Cessem do sábio grego e do troiano / As navegações grandes que fizeram; / (...) Que eu canto o peito ilustre lusitano, / A quem Netuno e Marte obedeceram. / Cesse tudo o que a Musa antiga canta, / Que outro valor mais alto se alevanta. A euforia de Luís de Camões, o homem que fundou a moderna língua portuguesa com seu poema épico “Os Lusíadas”, em fins do século XVI, estava, embora ele fosse caolho, longe de ser fruto de uma ilusão de ótica. Portugal foi o líder da maior aventura empreendida pela Humanidade no se-gundo milênio: a conquista do mar Oceano ou Tenebroso — como os antepassados de José Saramago chamavam o Atlântico — com todas as terras além dele. O mundo nunca mais seria o mesmo.

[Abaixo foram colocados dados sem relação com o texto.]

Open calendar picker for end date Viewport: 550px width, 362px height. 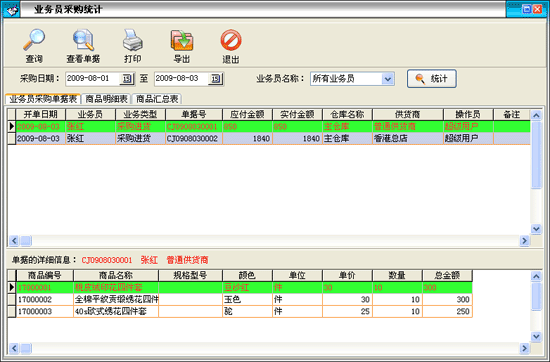coord(216,79)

Até o início do século XV, a maior massa de água que o mundo ocidental e adjacências conheciam era o Mediterrâneo, o Mare Nostrum dos romanos. Ultrapassar as Colunas de Hércules (o Estreito de Gibraltar) naquelas frágeis galeras movidas a chicote e remos estava fora de questão. As navegações atlânticas se limitavam às rotas costeiras singradas pelos comerciantes do Mediterrâneo, que contornavam a Península Ibérica para chegar às ilhas britânicas e à Escandinávia.